⟨

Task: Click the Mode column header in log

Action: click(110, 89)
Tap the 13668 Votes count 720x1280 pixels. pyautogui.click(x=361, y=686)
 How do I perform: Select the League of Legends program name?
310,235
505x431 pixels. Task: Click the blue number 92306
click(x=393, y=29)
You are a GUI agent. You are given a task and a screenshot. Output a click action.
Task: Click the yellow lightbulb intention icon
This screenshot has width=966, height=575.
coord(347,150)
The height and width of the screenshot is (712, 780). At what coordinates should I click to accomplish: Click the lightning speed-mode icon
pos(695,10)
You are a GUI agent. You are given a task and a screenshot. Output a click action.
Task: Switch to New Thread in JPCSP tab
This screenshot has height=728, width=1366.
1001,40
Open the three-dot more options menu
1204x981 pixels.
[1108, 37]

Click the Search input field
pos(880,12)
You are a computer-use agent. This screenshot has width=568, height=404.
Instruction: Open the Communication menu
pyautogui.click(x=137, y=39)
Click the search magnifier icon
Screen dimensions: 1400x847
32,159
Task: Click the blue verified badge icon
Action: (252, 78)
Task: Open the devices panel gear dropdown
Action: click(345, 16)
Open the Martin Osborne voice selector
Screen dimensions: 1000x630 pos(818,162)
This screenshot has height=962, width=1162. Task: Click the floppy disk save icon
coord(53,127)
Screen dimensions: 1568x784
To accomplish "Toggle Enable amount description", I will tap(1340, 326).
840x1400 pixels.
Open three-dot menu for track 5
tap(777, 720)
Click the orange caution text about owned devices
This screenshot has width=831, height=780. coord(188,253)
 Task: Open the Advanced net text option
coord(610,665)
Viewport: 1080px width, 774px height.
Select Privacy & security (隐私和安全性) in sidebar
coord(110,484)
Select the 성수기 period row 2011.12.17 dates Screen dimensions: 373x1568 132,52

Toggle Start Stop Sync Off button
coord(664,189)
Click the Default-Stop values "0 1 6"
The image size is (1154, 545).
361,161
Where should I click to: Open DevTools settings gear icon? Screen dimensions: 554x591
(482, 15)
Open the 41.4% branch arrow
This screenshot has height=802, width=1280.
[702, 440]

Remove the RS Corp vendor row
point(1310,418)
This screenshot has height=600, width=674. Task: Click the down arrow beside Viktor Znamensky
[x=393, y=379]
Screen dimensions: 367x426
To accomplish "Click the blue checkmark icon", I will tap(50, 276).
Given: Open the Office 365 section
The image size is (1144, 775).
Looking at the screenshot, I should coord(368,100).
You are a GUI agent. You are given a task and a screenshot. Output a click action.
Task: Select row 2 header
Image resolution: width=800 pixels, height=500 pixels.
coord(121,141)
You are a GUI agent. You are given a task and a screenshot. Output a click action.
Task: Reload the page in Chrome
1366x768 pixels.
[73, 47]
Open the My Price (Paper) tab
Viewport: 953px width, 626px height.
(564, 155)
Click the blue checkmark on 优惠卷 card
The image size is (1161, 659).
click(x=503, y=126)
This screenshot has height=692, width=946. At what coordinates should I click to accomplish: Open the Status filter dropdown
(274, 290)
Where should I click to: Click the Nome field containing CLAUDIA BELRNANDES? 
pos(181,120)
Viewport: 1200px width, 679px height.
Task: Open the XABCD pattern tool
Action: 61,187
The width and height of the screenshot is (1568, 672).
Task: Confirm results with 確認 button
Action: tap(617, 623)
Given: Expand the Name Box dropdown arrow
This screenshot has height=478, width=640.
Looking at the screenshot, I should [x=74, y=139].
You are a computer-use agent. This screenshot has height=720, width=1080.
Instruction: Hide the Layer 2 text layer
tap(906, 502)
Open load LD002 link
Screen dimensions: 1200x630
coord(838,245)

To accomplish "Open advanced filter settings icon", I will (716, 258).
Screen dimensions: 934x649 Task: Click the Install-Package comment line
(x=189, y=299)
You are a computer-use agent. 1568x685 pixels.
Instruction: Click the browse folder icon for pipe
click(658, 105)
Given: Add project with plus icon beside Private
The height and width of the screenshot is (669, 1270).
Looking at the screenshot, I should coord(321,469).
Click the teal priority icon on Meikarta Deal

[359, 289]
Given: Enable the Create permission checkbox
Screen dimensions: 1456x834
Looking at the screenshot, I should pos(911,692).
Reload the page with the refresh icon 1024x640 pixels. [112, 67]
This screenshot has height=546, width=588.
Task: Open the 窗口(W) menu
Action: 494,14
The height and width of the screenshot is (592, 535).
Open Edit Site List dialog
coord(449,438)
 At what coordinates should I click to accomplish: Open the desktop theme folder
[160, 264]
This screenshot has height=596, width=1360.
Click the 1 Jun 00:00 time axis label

⟩

## Task brief
Your reply must be the entries above, returned word for word.

## Result of this exercise
Task: Click the Mode column header in log

Action: click(110, 89)
Tap the 13668 Votes count 720x1280 pixels. pyautogui.click(x=361, y=686)
 How do I perform: Select the League of Legends program name?
310,235
505x431 pixels. Task: Click the blue number 92306
click(x=393, y=29)
You are a GUI agent. You are given a task and a screenshot. Output a click action.
Task: Click the yellow lightbulb intention icon
This screenshot has width=966, height=575.
coord(347,150)
The height and width of the screenshot is (712, 780). At what coordinates should I click to accomplish: Click the lightning speed-mode icon
pos(695,10)
You are a GUI agent. You are given a task and a screenshot. Output a click action.
Task: Switch to New Thread in JPCSP tab
This screenshot has height=728, width=1366.
1001,40
Open the three-dot more options menu
1204x981 pixels.
[1108, 37]

Click the Search input field
pos(880,12)
You are a computer-use agent. This screenshot has width=568, height=404.
Instruction: Open the Communication menu
pyautogui.click(x=137, y=39)
Click the search magnifier icon
Screen dimensions: 1400x847
32,159
Task: Click the blue verified badge icon
Action: (252, 78)
Task: Open the devices panel gear dropdown
Action: click(345, 16)
Open the Martin Osborne voice selector
Screen dimensions: 1000x630 pos(818,162)
This screenshot has height=962, width=1162. Task: Click the floppy disk save icon
coord(53,127)
Screen dimensions: 1568x784
To accomplish "Toggle Enable amount description", I will tap(1340, 326).
840x1400 pixels.
Open three-dot menu for track 5
tap(777, 720)
Click the orange caution text about owned devices
This screenshot has width=831, height=780. coord(188,253)
 Task: Open the Advanced net text option
coord(610,665)
Viewport: 1080px width, 774px height.
Select Privacy & security (隐私和安全性) in sidebar
coord(110,484)
Select the 성수기 period row 2011.12.17 dates Screen dimensions: 373x1568 132,52

Toggle Start Stop Sync Off button
coord(664,189)
Click the Default-Stop values "0 1 6"
The image size is (1154, 545).
361,161
Where should I click to: Open DevTools settings gear icon? Screen dimensions: 554x591
(482, 15)
Open the 41.4% branch arrow
This screenshot has height=802, width=1280.
[702, 440]

Remove the RS Corp vendor row
point(1310,418)
This screenshot has height=600, width=674. Task: Click the down arrow beside Viktor Znamensky
[x=393, y=379]
Screen dimensions: 367x426
To accomplish "Click the blue checkmark icon", I will tap(50, 276).
Given: Open the Office 365 section
The image size is (1144, 775).
Looking at the screenshot, I should coord(368,100).
You are a GUI agent. You are given a task and a screenshot. Output a click action.
Task: Select row 2 header
Image resolution: width=800 pixels, height=500 pixels.
coord(121,141)
You are a GUI agent. You are given a task and a screenshot. Output a click action.
Task: Reload the page in Chrome
1366x768 pixels.
[73, 47]
Open the My Price (Paper) tab
Viewport: 953px width, 626px height.
(564, 155)
Click the blue checkmark on 优惠卷 card
The image size is (1161, 659).
click(x=503, y=126)
This screenshot has height=692, width=946. At what coordinates should I click to accomplish: Open the Status filter dropdown
(274, 290)
Where should I click to: Click the Nome field containing CLAUDIA BELRNANDES? 
pos(181,120)
Viewport: 1200px width, 679px height.
Task: Open the XABCD pattern tool
Action: 61,187
The width and height of the screenshot is (1568, 672).
Task: Confirm results with 確認 button
Action: tap(617, 623)
Given: Expand the Name Box dropdown arrow
This screenshot has height=478, width=640.
Looking at the screenshot, I should [x=74, y=139].
You are a computer-use agent. This screenshot has height=720, width=1080.
Instruction: Hide the Layer 2 text layer
tap(906, 502)
Open load LD002 link
Screen dimensions: 1200x630
coord(838,245)

To accomplish "Open advanced filter settings icon", I will (716, 258).
Screen dimensions: 934x649 Task: Click the Install-Package comment line
(x=189, y=299)
You are a computer-use agent. 1568x685 pixels.
Instruction: Click the browse folder icon for pipe
click(658, 105)
Given: Add project with plus icon beside Private
The height and width of the screenshot is (669, 1270).
Looking at the screenshot, I should coord(321,469).
Click the teal priority icon on Meikarta Deal

[359, 289]
Given: Enable the Create permission checkbox
Screen dimensions: 1456x834
Looking at the screenshot, I should pos(911,692).
Reload the page with the refresh icon 1024x640 pixels. [112, 67]
This screenshot has height=546, width=588.
Task: Open the 窗口(W) menu
Action: 494,14
The height and width of the screenshot is (592, 535).
Open Edit Site List dialog
coord(449,438)
 At what coordinates should I click to accomplish: Open the desktop theme folder
[160, 264]
This screenshot has height=596, width=1360.
Click the 1 Jun 00:00 time axis label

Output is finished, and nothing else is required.